The world’s largest package-delivery company said that a better than expected post-holiday season boosted revenues. Global exports volume surged 3.8 percent, due to an 8 percent rise in shipments to Asia.

United Parcel Service, Inc. (NYSE:UPS) chief financial officer Kurt Kuehn said during a conference call, that traditional retailers are now using their brick-and-mortar stores as distribution sites. They take orders online and offer ultimate residential delivery. So, pickups at retail stores have increased for delivering the goods at the consumer’s doorstep.

Consumers are increasingly shifting their focus from costly air express to cheaper modes, which has benefited United Parcel Service Inc. (NYSE:UPS) as its biggest rival FedEx Corporation (NYSE:FDX) focuses more on air shipments. United Parcel Service, Inc. (NYSE:UPS) expects global economic uncertainty to continue, but the company reaffirmed its full-year earnings guidance of $4.80-$5.06 per share.

United Parcel Service, Inc. (NYSE:UPS) also said that it will acquire Cemelog Zrt, a Hungary-based pharmaceutical logistics company to boost its presence in Europe.
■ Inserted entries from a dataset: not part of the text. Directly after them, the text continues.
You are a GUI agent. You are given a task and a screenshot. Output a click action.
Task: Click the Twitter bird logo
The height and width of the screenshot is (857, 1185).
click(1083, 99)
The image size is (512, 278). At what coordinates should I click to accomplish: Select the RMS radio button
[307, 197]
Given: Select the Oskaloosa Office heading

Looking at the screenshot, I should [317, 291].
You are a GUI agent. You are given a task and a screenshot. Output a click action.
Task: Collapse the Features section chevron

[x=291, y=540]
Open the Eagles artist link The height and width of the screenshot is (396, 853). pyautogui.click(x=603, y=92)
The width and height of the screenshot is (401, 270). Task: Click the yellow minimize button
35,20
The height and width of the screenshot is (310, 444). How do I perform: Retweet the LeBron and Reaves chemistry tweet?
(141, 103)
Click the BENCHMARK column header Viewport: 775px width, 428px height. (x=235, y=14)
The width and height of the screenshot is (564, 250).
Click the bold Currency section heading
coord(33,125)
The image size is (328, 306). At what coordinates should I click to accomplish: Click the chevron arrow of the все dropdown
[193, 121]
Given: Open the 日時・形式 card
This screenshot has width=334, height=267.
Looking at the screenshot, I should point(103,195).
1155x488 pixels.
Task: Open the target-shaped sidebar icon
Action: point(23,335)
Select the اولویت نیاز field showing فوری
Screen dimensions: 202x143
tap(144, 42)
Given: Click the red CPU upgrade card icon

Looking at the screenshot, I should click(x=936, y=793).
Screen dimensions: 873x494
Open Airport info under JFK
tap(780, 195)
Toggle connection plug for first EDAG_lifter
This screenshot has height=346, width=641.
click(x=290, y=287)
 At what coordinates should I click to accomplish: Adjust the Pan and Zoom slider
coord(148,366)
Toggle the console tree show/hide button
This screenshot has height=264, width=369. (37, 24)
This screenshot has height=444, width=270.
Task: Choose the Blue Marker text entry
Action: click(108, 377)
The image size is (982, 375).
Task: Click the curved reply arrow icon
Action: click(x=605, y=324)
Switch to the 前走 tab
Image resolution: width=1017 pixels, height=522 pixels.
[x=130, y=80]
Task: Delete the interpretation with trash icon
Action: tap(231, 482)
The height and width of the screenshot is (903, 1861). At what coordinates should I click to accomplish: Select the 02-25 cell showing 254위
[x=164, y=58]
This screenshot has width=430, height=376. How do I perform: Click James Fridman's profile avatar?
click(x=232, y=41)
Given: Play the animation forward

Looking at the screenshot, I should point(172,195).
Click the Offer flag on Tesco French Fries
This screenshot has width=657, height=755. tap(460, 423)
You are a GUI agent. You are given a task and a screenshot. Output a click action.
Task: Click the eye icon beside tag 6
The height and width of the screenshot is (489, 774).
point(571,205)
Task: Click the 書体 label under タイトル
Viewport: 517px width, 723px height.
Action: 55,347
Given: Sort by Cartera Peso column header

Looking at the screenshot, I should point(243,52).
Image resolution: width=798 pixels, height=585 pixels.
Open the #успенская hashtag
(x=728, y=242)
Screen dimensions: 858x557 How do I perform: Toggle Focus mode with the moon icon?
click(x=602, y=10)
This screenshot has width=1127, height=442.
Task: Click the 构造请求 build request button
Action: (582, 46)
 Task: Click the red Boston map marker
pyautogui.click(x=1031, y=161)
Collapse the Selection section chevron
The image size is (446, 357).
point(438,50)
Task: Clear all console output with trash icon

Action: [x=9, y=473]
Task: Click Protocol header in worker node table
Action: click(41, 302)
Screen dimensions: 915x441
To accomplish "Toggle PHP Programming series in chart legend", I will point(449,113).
However, it didn’t disclose the terms of the deal. United Parcel Service had earlier made a $7 billion offer to buy TNT Express, a European delivery firm, in January. But it dropped the bid after European regulators said that the deal is unlikely to happen due to anti-trust issues.

The company plans to repurchase $5 billion worth of shares in 2013. It bought back shares for $1 billion in the first quarter.

Deutsche Bank AG (NYSE:DB) (ETR:DBK) analyst Justin Yagerman said that results were driven by better than expected 4.4 percent growth in the domestic daily package volume, which was above Deutsche Bank estimate of 2.1 percent. Volume growth more than compensated for the weaker-than-expected yield improvement. Deutsche Bank said that the acquisition of Cemelog will help the company expand its International Package segment.

Deutsche Bank AG (NYSE:DB) (ETR:DBK) has a Buy rating on the stock with a $99 price target. United Parcel Service, Inc. (NYSE:UPS) shares were up 1.82 percent to $85.02 at 11:58 AM EDT.